(CERIGUA/IFEX) – On 16 August 2006, María Teresa López Lima, a journalist for “Prensa Libre” newspaper, published in the city of Antigua Guatemala, Sacatepéquez department, was threatened by former army captain Marvin Estuardo Mena Pons, brother-in-law of the city’s mayor, César Antonio Siliézar Portillo. That day, the captain’s wife, Ana Petrona Eugenia Rivera Vega, summoned […]
(CERIGUA/IFEX) – On 16 August 2006, María Teresa López Lima, a journalist for “Prensa Libre” newspaper, published in the city of Antigua Guatemala, Sacatepéquez department, was threatened by former army captain Marvin Estuardo Mena Pons, brother-in-law of the city’s mayor, César Antonio Siliézar Portillo.
That day, the captain’s wife, Ana Petrona Eugenia Rivera Vega, summoned the journalist to Police Station 74 (Comisaría 74 de la Policía Nacional Civil), where she showed the journalist a file marked “don’t touch, Cap. Mena”, containing a photograph of the journalist, basic personal information about her, and a list of calls and telephone numbers, including that of her mother.
Rivera, who identified herself as Mena’s wife, told López Lima in the presence of police officers, that her husband was investigating the journalist in order to intimidate her and harm her physically, on Siliézar Portillo’s orders, because she has reported on community dissatisfaction with the way the city is being run.
Three hours later, López Lima reported the incident on “Noticiero Central de Antigua”, a radio news programme she hosts, saying the captain should be held responsible for any attack on her and her family.

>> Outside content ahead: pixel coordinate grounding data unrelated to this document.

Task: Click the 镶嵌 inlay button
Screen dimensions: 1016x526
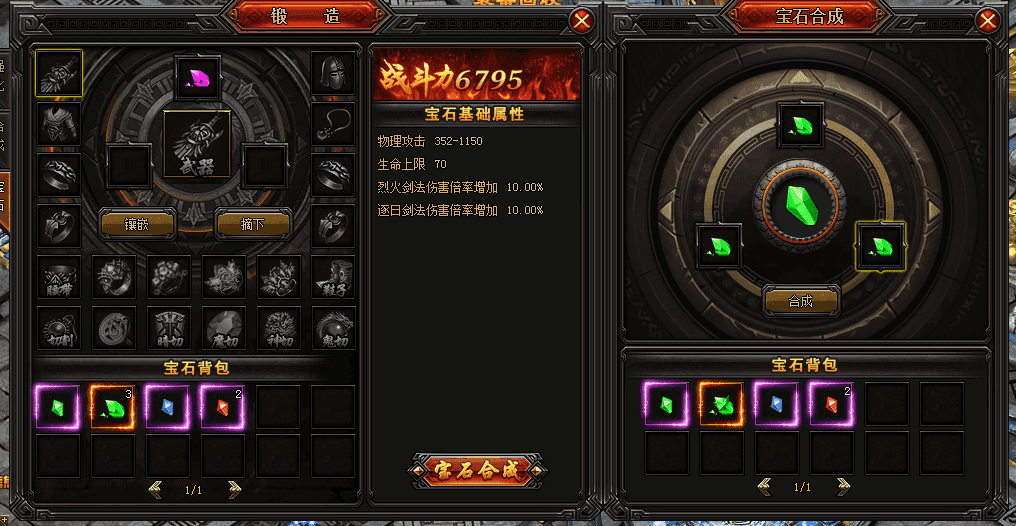Action: (137, 224)
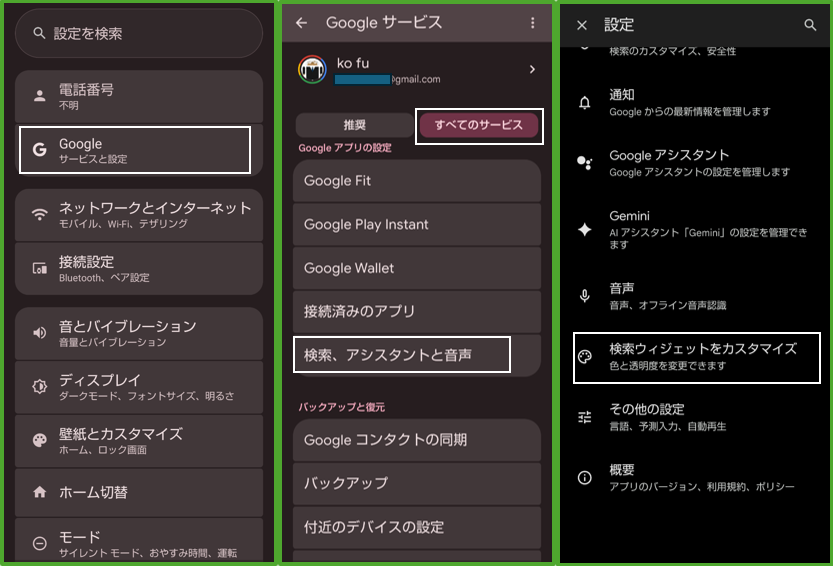Tap the back arrow in Google サービス
Viewport: 833px width, 566px height.
[302, 23]
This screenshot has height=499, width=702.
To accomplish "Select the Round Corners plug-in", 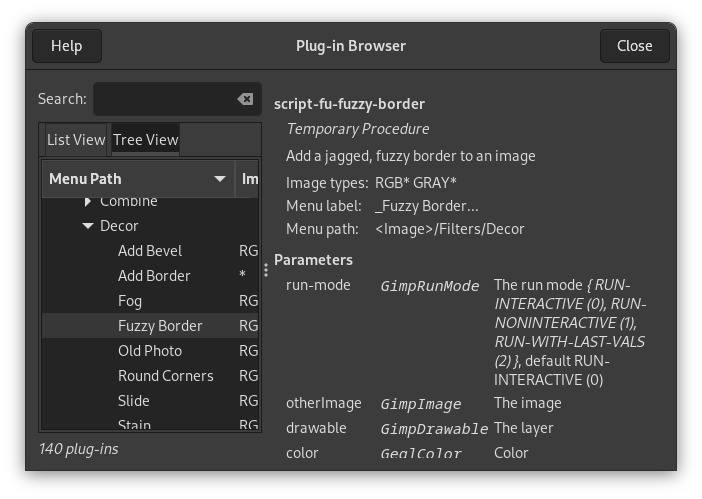I will 165,376.

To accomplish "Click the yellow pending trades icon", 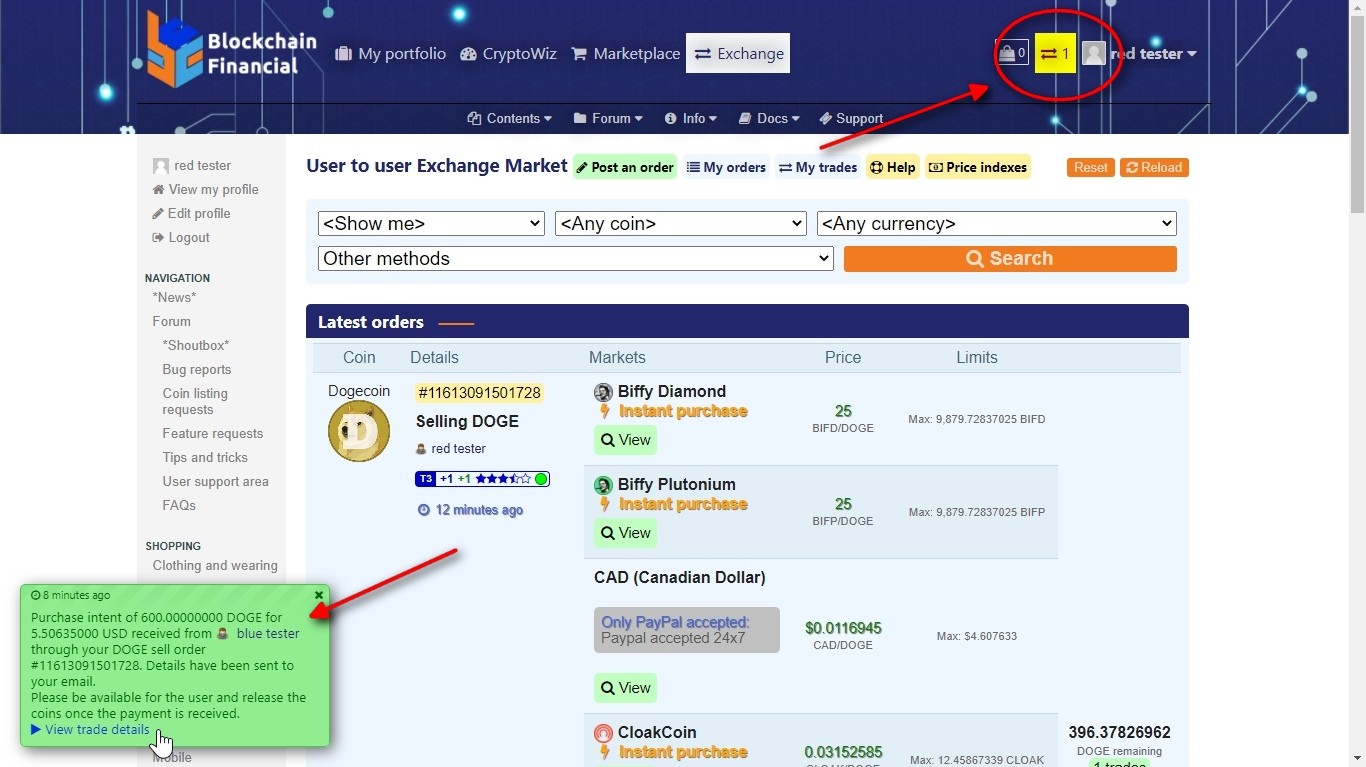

During the programme, she received a call from Mena, who demanded that she “stop telling lies”; five minutes later, Mena aggressively burst into the radio station’s broadcasting booth, insulting the journalist, who then handed the microphone to him and asked him to discuss the list of people, which she had at hand. He became nervous, and mumbled something inaudible.
López Lima’s complaint was backed up by Óscar Enrique Flores Sosa, director of “La Voz de Antigua” bi-weekly newspaper, as well as José Antonio Palomo Cajas and Carlos Roberto Mérida Reynoso, two of its columnists, who have also been threatened, by telephone and Internet, for reporting on the mayor’s corruption and misconduct.
The journalists told CERIGUA that Mena worked in the army’s intelligence department, and therefore has the logistical means to harm them; he also worked in Antigua Guatemala’s Heavy Transit Department and now owns a company, Servicios Integrados, which runs the transit police and the city’s market square.